A tragically-short lived subculture of the 80s and early 90s, which only had a significant impact in New York and London. It was a contemporary of the then-fledgling punk movment in these cites, both of which emerged from the Glam Rock of the late 70s (New York Dolls, David Bowie, T. Rex).
While the music style of the glam rockers evolved under the punks, their iconic style and philosophy of glamor and fashion, which they developed as a reaction to the earlier hippie movment, flourished under the club kids.
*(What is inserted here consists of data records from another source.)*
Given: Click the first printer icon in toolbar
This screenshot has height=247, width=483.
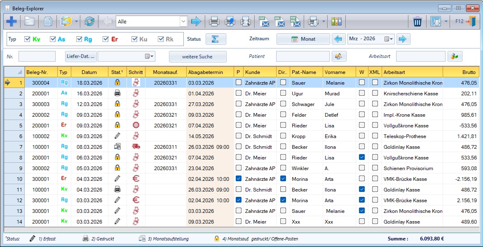Looking at the screenshot, I should point(214,21).
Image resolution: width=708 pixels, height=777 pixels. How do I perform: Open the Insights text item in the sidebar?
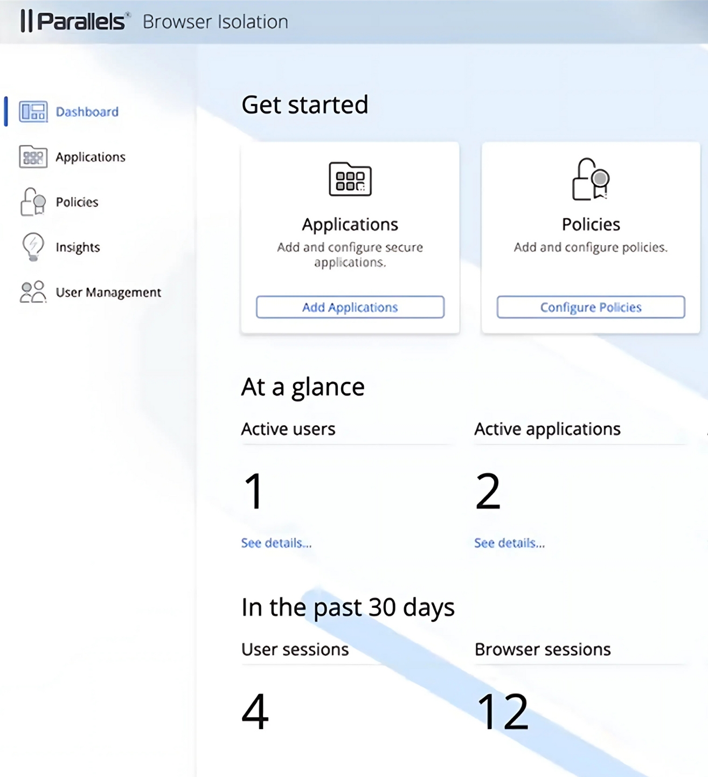point(78,247)
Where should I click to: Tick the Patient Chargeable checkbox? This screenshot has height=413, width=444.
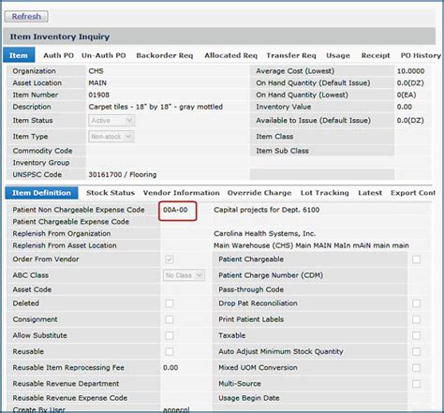[x=416, y=259]
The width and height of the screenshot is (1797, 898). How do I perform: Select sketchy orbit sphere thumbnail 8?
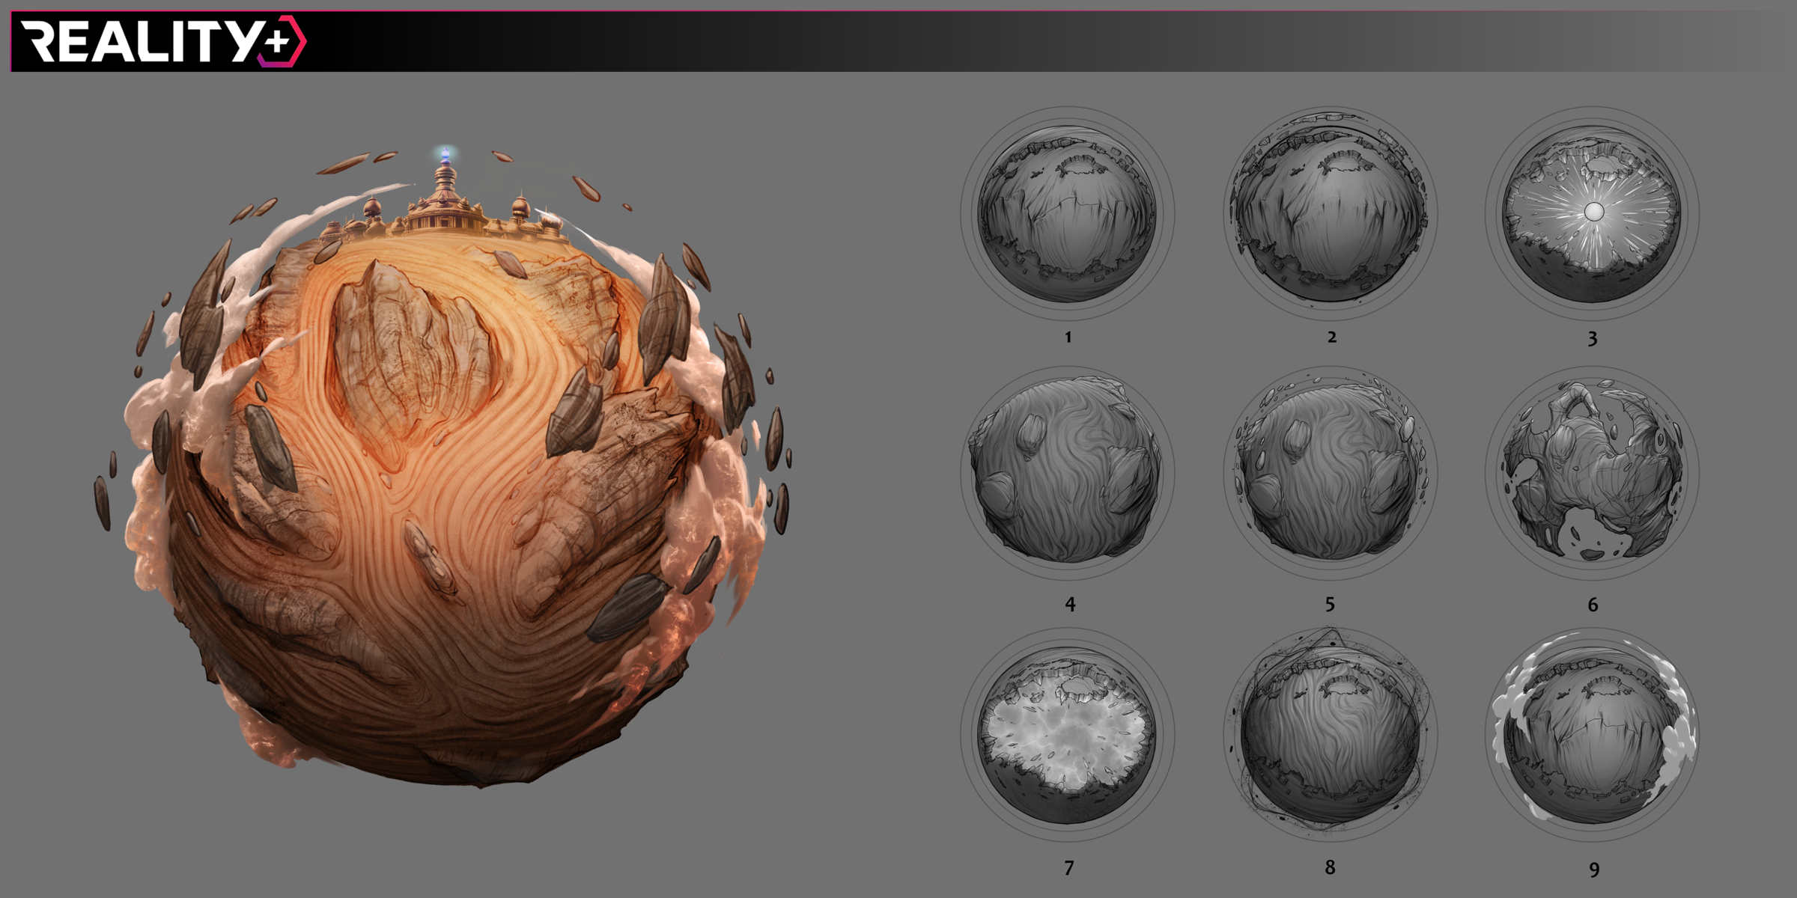tap(1331, 735)
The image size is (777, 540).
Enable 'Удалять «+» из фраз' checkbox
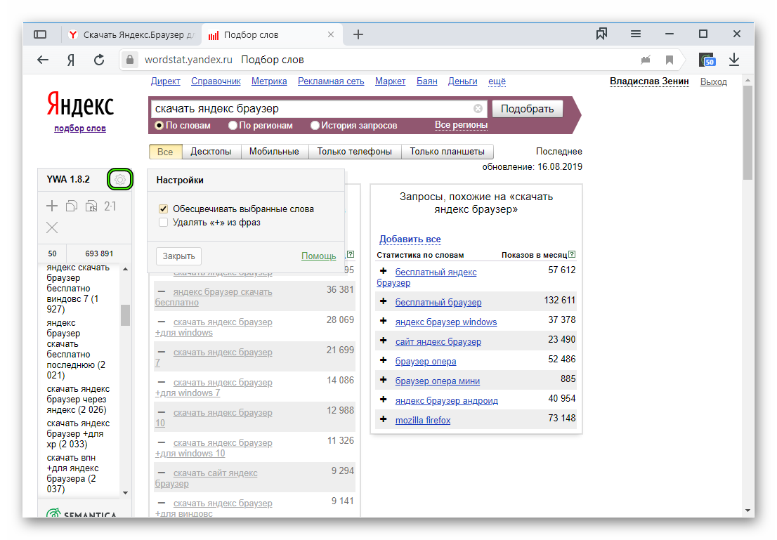click(x=163, y=223)
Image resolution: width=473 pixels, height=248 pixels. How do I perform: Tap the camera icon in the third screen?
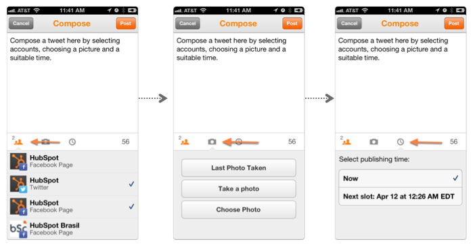pos(374,142)
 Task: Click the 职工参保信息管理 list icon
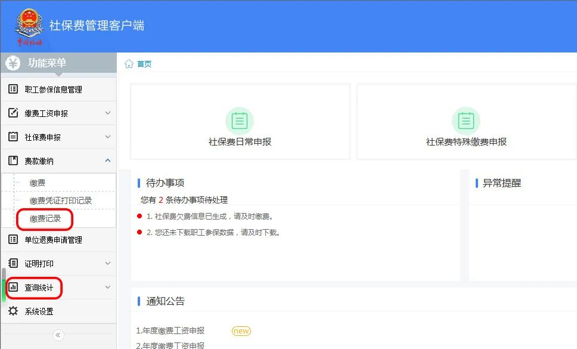[13, 89]
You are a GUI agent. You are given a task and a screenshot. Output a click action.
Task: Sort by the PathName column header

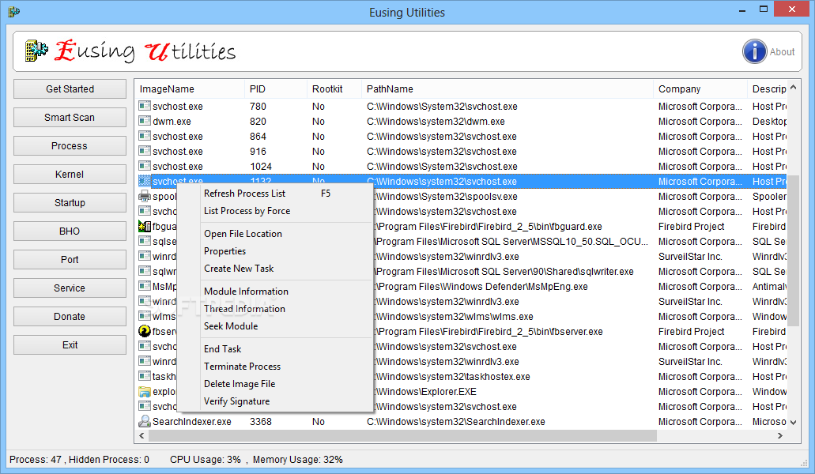click(389, 89)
Fueled by club drugs such as Special K and Ecstasy, they dressed themselves in fabulously ornate costumes and went to clubs, hence the name. In New York, club owner Peter Gatien provided the venues of choice, such as the clubs Tunnel and Limelight. Michale Alig, a promoter of Gatien's, organized the hedonistic, drug-fueled, otherworldy parties that created such club kid icons as James St. James, Amanda Lepore, Kenny Kenny, Richie Rich, and Astro Earle.
The journalist Michael Musto for the Vilage Voice and Details magazine thoroughly documented the club kid's exploits up until Michael Alig was arrested for the murder of his dealer, Angel Melendez, and Gatien was arrested for the drug supermarket his clubs had become, effectively ending the movement.
James St. James described the world of the club kids in his book, Disco Bloodbath, which ultimately was made into the movie Party Monster.
While the church in which Limelight once was is now the nightclub Avalon, and Suzanne Bartsch (another 80s party icon) and Kenny Kenny still hold parties at Happy Valley, and Richie Rich has started his own clothing brand Heatherette with Trevor Raines, and Amanda Lepore is still just as revered in New York nightlife as always, the club kids are a dead subculture.
The Club Kids would throw "Outlaw Parties" in public venues, including subway stations and a McDonalds in Times Square, whose defining feature was the arrival of the police.